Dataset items
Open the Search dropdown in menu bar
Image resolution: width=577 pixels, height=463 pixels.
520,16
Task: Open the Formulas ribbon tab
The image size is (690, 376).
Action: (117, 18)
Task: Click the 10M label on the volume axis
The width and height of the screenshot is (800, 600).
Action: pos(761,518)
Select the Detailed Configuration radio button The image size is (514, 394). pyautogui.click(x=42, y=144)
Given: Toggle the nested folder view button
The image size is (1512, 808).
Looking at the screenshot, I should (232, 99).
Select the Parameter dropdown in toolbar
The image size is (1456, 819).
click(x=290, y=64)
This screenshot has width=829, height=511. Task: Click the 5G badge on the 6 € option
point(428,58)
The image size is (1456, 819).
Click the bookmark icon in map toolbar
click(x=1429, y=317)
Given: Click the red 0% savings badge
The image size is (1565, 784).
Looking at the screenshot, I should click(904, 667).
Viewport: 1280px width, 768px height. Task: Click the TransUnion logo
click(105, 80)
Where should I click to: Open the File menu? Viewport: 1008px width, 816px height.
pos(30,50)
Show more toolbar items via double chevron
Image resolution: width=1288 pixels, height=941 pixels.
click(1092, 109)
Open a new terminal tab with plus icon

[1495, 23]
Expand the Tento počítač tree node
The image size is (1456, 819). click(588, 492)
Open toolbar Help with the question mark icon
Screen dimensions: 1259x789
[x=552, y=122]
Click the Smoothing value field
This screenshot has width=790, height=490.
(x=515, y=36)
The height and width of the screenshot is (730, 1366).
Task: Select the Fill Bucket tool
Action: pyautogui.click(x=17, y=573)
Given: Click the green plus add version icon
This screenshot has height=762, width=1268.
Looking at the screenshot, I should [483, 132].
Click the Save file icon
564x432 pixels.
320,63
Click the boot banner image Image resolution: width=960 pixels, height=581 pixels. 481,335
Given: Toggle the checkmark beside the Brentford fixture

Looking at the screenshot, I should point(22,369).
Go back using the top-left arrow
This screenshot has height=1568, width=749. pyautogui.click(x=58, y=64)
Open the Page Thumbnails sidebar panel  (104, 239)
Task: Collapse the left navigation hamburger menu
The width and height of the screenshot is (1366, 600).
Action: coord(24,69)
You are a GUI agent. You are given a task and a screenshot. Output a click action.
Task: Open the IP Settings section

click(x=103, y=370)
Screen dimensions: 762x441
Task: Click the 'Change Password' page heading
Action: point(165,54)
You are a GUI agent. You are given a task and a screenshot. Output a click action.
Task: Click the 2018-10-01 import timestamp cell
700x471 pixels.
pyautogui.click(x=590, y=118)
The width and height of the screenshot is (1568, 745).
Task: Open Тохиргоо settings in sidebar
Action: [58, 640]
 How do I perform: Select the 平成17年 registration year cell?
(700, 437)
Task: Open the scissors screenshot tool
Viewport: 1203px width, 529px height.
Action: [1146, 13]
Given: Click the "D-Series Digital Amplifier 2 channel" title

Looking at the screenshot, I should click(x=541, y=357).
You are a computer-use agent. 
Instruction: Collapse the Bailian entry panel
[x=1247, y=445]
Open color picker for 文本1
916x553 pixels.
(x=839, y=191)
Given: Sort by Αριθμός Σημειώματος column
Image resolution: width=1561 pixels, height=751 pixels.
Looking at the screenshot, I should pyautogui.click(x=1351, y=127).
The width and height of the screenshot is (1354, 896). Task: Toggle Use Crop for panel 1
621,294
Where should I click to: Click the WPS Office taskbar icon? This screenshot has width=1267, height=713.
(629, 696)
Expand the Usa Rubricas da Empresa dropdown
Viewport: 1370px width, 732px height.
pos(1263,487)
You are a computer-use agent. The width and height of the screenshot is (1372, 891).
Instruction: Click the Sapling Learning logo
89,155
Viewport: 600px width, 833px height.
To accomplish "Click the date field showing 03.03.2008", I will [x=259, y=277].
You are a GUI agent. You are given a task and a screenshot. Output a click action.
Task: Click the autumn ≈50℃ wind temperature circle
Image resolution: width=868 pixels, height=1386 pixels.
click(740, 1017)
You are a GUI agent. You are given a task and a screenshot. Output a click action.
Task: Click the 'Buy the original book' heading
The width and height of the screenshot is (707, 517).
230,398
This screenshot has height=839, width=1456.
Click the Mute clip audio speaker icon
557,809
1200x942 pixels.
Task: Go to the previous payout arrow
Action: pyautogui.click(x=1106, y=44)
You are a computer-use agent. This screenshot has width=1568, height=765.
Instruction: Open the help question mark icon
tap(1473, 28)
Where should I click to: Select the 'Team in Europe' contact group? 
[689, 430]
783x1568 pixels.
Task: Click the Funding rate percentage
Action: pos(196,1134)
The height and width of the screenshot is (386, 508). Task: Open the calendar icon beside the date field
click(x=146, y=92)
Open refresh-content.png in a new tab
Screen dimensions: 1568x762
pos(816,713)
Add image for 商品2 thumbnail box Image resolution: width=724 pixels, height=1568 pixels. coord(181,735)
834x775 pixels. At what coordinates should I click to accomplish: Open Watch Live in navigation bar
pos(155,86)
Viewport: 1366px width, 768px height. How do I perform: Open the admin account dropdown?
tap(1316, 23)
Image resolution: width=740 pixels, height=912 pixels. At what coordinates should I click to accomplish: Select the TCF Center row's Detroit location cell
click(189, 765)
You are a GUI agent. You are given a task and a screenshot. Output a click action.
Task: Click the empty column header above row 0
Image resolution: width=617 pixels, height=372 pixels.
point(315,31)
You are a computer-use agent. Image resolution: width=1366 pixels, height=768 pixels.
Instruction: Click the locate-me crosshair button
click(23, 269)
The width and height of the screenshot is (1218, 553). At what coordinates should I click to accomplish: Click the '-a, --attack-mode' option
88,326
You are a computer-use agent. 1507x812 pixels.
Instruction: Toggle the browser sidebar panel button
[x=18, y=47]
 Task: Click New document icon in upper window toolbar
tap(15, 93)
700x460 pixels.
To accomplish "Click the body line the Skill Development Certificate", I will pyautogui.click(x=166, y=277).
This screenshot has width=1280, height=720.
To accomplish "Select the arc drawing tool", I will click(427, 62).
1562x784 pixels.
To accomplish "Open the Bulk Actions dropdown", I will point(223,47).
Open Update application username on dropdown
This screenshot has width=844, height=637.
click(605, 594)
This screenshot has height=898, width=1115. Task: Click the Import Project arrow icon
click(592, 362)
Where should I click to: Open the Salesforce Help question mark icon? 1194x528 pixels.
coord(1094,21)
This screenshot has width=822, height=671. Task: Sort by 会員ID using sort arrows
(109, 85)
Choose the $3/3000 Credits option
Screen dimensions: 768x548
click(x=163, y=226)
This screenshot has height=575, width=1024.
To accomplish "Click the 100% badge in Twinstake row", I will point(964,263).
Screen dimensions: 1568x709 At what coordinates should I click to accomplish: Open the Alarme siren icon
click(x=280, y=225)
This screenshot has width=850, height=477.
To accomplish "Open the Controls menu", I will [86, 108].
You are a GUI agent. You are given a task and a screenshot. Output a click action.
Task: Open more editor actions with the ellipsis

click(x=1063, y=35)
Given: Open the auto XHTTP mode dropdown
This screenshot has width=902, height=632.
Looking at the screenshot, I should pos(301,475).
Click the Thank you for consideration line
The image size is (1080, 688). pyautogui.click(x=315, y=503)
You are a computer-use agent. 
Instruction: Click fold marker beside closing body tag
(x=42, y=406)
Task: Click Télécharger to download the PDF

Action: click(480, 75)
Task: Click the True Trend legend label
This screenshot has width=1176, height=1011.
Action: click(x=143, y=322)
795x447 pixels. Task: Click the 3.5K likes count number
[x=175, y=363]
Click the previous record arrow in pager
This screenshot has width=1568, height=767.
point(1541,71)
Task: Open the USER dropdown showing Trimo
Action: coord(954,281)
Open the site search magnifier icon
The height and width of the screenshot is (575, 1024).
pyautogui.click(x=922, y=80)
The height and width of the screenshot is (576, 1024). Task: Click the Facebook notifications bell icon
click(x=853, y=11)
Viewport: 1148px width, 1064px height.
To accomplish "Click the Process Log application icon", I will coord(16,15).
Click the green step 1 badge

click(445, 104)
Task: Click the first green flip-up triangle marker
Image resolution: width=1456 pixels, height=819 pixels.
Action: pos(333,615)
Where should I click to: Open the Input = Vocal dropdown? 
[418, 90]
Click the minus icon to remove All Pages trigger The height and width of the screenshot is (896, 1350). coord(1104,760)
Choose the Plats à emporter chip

AIM: Edit the stretch from the start of the records through the line containing "click(105, 80)" so that "dropdown" becomes "drop-down list" everywhere, changing nothing else.

RESULT:
Open the Search drop-down list in menu bar
Image resolution: width=577 pixels, height=463 pixels.
520,16
Task: Open the Formulas ribbon tab
The image size is (690, 376).
Action: (117, 18)
Task: Click the 10M label on the volume axis
The width and height of the screenshot is (800, 600).
Action: pos(761,518)
Select the Detailed Configuration radio button The image size is (514, 394). pyautogui.click(x=42, y=144)
Given: Toggle the nested folder view button
The image size is (1512, 808).
Looking at the screenshot, I should (232, 99).
Select the Parameter drop-down list in toolbar
The image size is (1456, 819).
click(x=290, y=64)
This screenshot has width=829, height=511. Task: Click the 5G badge on the 6 € option
point(428,58)
The image size is (1456, 819).
Click the bookmark icon in map toolbar
click(x=1429, y=317)
Given: Click the red 0% savings badge
The image size is (1565, 784).
Looking at the screenshot, I should click(904, 667).
Viewport: 1280px width, 768px height. Task: Click the TransUnion logo
click(105, 80)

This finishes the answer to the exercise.